The aim of this study was to use the information encoded in the Medical Dictionary for Regulatory Activities (MedDRA®) in the US Vaccine Adverse Event Reporting System (VAERS) to support and evaluate two classification approaches: a multiple information retrieval strategy and a rule-based approach. To evaluate the performance of these approaches, we selected the conditions of anaphylaxis and Guillain–Barré syndrome (GBS).
We used MedDRA® Preferred Terms stored in the VAERS, and two standardized medical terminologies: the Brighton Collaboration (BC) case definitions and Standardized MedDRA® Queries (SMQ) to classify two sets of reports for GBS and anaphylaxis. Two approaches were used: (i) the rule-based instruments that are available by the two terminologies (the Automatic Brighton Classification [ABC] tool and the SMQ algorithms); and (ii) the vector space model.

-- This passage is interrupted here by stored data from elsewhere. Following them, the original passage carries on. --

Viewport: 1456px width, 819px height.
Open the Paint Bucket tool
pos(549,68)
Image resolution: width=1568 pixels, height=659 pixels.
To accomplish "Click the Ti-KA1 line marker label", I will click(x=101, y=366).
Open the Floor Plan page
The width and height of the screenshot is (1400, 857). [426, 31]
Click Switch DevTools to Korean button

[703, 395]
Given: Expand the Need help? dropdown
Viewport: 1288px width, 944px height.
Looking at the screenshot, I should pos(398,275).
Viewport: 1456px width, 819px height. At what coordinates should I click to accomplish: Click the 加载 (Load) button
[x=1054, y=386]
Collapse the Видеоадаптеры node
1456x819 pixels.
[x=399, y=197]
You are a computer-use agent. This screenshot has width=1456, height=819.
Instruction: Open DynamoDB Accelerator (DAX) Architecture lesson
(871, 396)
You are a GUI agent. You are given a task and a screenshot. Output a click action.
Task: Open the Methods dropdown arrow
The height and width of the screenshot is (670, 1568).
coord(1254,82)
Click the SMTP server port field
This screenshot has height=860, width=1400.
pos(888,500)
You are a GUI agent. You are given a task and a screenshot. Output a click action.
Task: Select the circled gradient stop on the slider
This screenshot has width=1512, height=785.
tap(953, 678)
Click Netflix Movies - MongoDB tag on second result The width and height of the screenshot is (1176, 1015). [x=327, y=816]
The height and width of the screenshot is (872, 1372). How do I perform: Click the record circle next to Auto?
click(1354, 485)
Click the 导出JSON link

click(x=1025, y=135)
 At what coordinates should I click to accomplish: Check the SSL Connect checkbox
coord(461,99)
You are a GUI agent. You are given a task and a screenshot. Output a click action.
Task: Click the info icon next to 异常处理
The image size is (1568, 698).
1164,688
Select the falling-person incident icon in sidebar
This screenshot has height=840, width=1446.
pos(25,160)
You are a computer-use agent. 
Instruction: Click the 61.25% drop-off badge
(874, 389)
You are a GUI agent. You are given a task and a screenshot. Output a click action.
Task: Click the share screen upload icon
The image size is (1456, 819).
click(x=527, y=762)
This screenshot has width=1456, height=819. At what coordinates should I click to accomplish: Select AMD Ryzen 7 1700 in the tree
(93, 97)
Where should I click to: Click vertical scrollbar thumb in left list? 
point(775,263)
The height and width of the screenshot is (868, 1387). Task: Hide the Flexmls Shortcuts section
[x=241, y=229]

We found that the rule-based instruments, particularly the SMQ algorithms, achieved a high degree of specificity; however, there was a cost in terms of sensitivity in all but the narrow GBS SMQ algorithm that outperformed the remaining approaches (sensitivity in the testing set was equal to 99.06 % for this algorithm vs. 93.40 % for the vector space model). In the case of anaphylaxis, the vector space model achieved higher sensitivity compared with the best values of both the ABC tool and the SMQ algorithms in the testing set (86.44 % vs. 64.11 % and 52.54 %, respectively).
Our results showed the superiority of the vector space model over the existing rule-based approaches irrespective of the standardized medical knowledge represented by either the SMQ or the BC case definition. The vector space model might make automation of case definitions for spontaneous report review more efficient than current rule-based approaches, allowing more time for critical assessment and decision making by pharmacovigilance experts.